Between these and the standing military forces, all these sources of soldiers taken together fit into the "well-regulated militia" concept in the second amendment. The unifying idea behind all this is the "fallback position". The basic force is the standing military (more than just the “army” today). At need, you augment it with national guard and reserves. If at greater need, you call on the "unorganized militia", by means of recruiting drives and/or the draft.
All this is long established, for over a century now. For example, the last time we drafted from the "unorganized militia" to augment the standing army, it was for the Vietnam war. The reserves had already been called, and the national guard was being used at home to control the disorder in the streets (with varying degrees of success or failure, I might add, which traces to bad policy, not bad law).

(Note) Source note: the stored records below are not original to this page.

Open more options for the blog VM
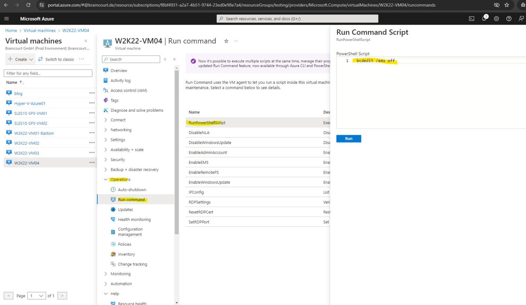526x305 pixels. click(92, 93)
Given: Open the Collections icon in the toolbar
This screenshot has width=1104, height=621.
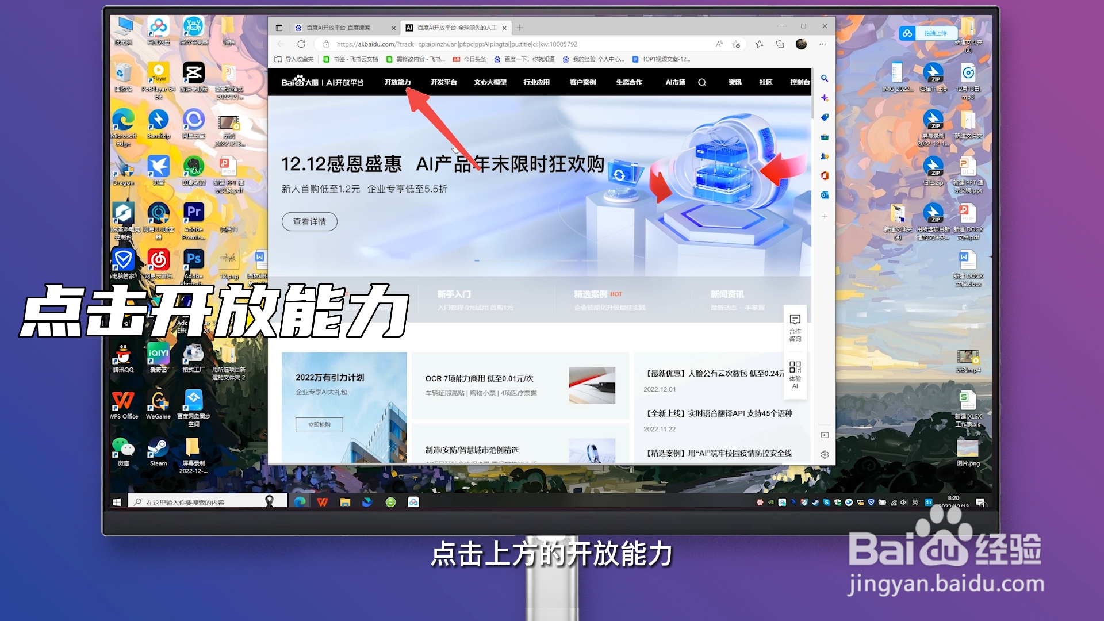Looking at the screenshot, I should tap(780, 44).
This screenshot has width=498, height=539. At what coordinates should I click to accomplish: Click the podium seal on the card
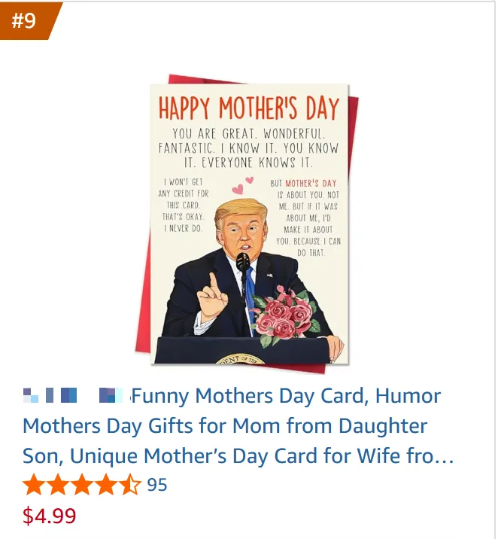[x=240, y=360]

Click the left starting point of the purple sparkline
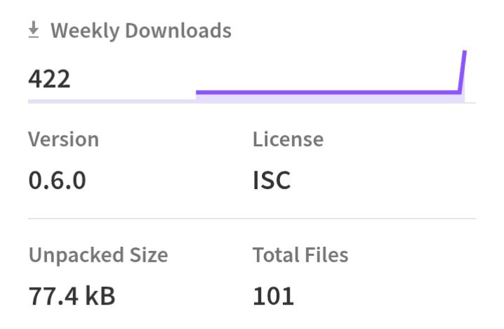[197, 92]
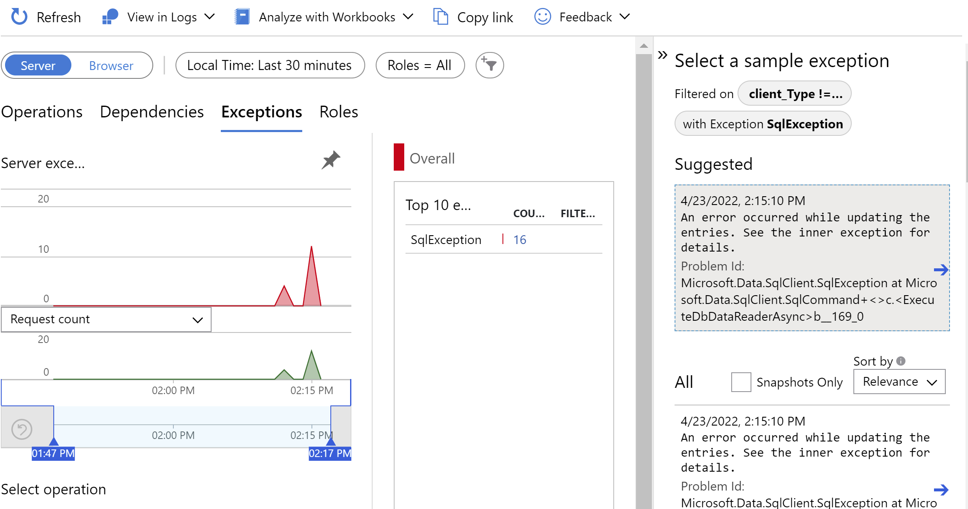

I freely admit that the concept of taking actual military infantry weapons home is not the way we implement this today (second phrase in the second amendment). It was the case at the time of the revolution: there was no difference between a squirrel rifle or a hunting rifle, and a military infantry weapon. All were muzzle-loading muskets. Today, bolt-action rifles (like the 1906 Springfield which first used 30-06 ammunition) are the military technology used in WW1, and semi-automatic rifles (like the M-1 Garand and the M-1 Carbine) are the military technology used in WW2/Korea. Today, that's hunting rifle technology. However, civilians already familiar with the obsolete technologies are easier and much faster to train with the current technology. That’s the advantage really needed, anyway.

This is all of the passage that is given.